A guide for practicing safe web.
Security is important, and you can't practice these guidelines without understanding them. Make sure you understand each guideline, why it exists, and how to follow it.
Failing to follow these guidelines will likely put you, your team, and your deployed services at risk of compromise or loss of privacy.
- Use a unique password for every account you create.
- Use a tool like pwgen or 1password to generate random passwords.
- Use a tool like GnuPG to encrypt passwords if you need to share them with somebody.
- Don't store passwords in plain text.
- Don't hash passwords using a reversible cipher.
- Don't hash passwords using a broken cipher, such as MD5 or SHA1.

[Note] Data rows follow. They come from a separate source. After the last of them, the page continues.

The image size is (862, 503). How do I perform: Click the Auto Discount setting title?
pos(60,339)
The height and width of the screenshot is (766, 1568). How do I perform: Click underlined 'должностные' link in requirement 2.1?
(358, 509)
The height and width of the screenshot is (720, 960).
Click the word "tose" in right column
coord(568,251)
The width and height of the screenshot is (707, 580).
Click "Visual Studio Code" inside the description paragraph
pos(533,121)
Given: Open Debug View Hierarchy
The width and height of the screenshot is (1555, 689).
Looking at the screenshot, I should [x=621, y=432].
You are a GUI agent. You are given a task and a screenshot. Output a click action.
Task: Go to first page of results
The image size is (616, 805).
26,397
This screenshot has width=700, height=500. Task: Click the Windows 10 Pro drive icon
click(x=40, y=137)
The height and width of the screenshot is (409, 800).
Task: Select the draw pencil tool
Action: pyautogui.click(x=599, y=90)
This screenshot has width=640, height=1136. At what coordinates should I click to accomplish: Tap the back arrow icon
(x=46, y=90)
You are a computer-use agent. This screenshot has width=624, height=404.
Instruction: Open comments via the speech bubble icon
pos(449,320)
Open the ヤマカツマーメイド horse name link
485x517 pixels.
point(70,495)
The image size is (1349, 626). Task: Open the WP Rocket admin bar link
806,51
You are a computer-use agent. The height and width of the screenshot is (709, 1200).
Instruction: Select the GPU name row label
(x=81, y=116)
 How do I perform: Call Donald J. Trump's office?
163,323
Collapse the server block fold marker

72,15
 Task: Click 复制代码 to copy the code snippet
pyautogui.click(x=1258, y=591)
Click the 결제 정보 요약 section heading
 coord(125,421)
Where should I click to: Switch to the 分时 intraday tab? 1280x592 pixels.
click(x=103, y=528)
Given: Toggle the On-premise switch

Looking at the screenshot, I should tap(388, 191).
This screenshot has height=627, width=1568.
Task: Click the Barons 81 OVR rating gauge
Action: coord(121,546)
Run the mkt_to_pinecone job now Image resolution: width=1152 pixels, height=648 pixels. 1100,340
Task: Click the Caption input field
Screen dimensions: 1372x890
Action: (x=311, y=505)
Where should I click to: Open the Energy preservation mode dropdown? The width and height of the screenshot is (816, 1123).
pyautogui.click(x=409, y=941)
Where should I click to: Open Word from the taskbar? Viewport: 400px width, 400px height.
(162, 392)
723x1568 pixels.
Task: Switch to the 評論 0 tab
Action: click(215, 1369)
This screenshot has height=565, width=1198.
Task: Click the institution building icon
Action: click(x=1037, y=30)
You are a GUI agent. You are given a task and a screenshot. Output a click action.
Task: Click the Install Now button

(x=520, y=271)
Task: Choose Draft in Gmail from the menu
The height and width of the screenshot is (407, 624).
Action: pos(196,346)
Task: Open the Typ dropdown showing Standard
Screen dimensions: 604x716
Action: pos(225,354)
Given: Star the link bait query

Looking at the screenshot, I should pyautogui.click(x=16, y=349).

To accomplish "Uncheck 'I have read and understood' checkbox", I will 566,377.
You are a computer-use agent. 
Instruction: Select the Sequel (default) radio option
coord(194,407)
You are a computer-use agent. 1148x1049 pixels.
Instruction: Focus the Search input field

- Don't accept passwords or session tokens over HTTP.
- Use HTTPS for all web traffic.
- Use HTTPS in the beginning; it's harder to introduce later.
- Use HTTPS redirects for HTTP traffic.
- Use HSTS headers to enforce HTTPS traffic.
- Use secure cookies.
- Avoid protocol-relative URLs.
- Use a PGP signature in an email if you want somebody to trust that you wrote it.
- Use PGP to check email signatures if you want to know who wrote it.
- Use PGP to encrypt emails if you want to be sure nobody but the recipient is reading it.
- Use ultimate trust for your own keys.
- Use full trust for keys you have verified in person or via a secure video chat.
- Don't share your private key with anyone, including services like Keybase.
- Keep at least one backup of your private key and revocation certificate in a secure location, such as a thumb drive.